Treatment of intraoral malignant tumors often leads to continuity defects of the mandible. Whereas the use of free vascularised flaps has shortcomings regarding donor site morbidity and a worse-fitting bone geometry, the nonvascularized iliac crest graft could be an alternative option. The purpose of this study was to describe the treatment outcome with nonvascularized iliac crest grafts over a 10-year period and to determine possible limitations of their use.
Eighty-four patients with bicortical nonvascularized iliac crest grafts for mandibular reconstruction were examined at least one year after reconstruction. Patients' records and the radiological and/or surgical data were analyzed.

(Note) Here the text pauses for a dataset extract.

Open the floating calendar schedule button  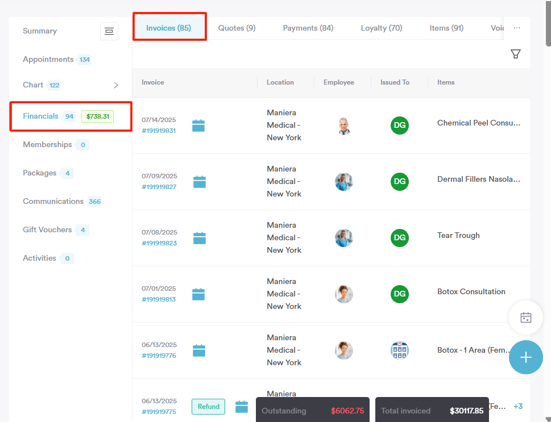(526, 318)
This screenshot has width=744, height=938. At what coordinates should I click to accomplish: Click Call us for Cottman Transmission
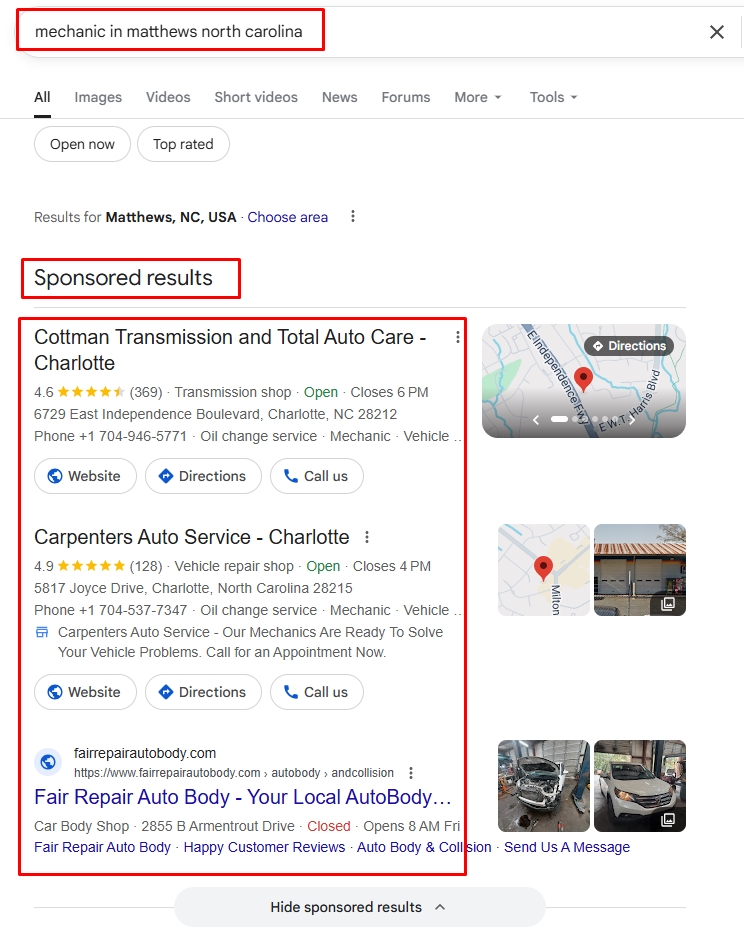(316, 476)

Sixty-three patients (75%) showed complete healing, in 20 patients the treatment was not successful and in one patient the treatment result was unclear. Interestingly, comparing the successfully and the unsuccessfully treated patients, only the irradiation dose played a crucial role. Neither defect length nor defect localisation, nor time interval between resection and reconstruction were statistically significant parameters in graft success. Comparing only patients with malignancies, the non-irradiated patients had a higher success rate (77.3%).
The nonvaslcularized iliac crest graft seems to be a reasonably reliable treatment option for reconstruction of mandibular defects up to about 5-6 cm in size. Radiotherapy is a strong confounder reducing the success rate. Necessary constraints are sufficient soft tissue conditions. However, primary reconstruction by free flaps (e.g. fibula flap) has a higher success rate in literature and should be preferred whenever possible.
口腔内恶性肿瘤的治疗常导致下颌骨连续性缺损。游离血管化皮瓣的使用存在供区并发症和骨几何形状不佳的缺点,而非血管化髂嵴移植则可能是一种替代选择。本研究的目的是描述 10 年来使用非血管化髂嵴移植治疗的结果,并确定其使用的可能限制。
84 例接受双皮质非血管化髂嵴移植进行下颌骨重建的患者在重建后至少 1 年接受检查。分析患者的病历和影像学及/或手术数据。
63 例患者(75%)完全愈合,20 例治疗不成功,1 例治疗结果不清楚。有趣的是,比较成功和不成功治疗的患者,只有照射剂量起着关键作用。在移植成功方面,缺损长度、缺损定位、切除与重建之间的时间间隔均无统计学意义。仅比较恶性肿瘤患者,未接受放疗的患者成功率更高(77.3%)。
非血管化髂嵴移植似乎是一种合理可靠的治疗选择,适用于重建大小约 5-6cm 的下颌骨缺损。放疗是降低成功率的一个强混杂因素。必要的限制是足够的软组织条件。然而,文献中游离皮瓣(如腓骨皮瓣)的一期重建成功率更高,在可能的情况下应优先选择。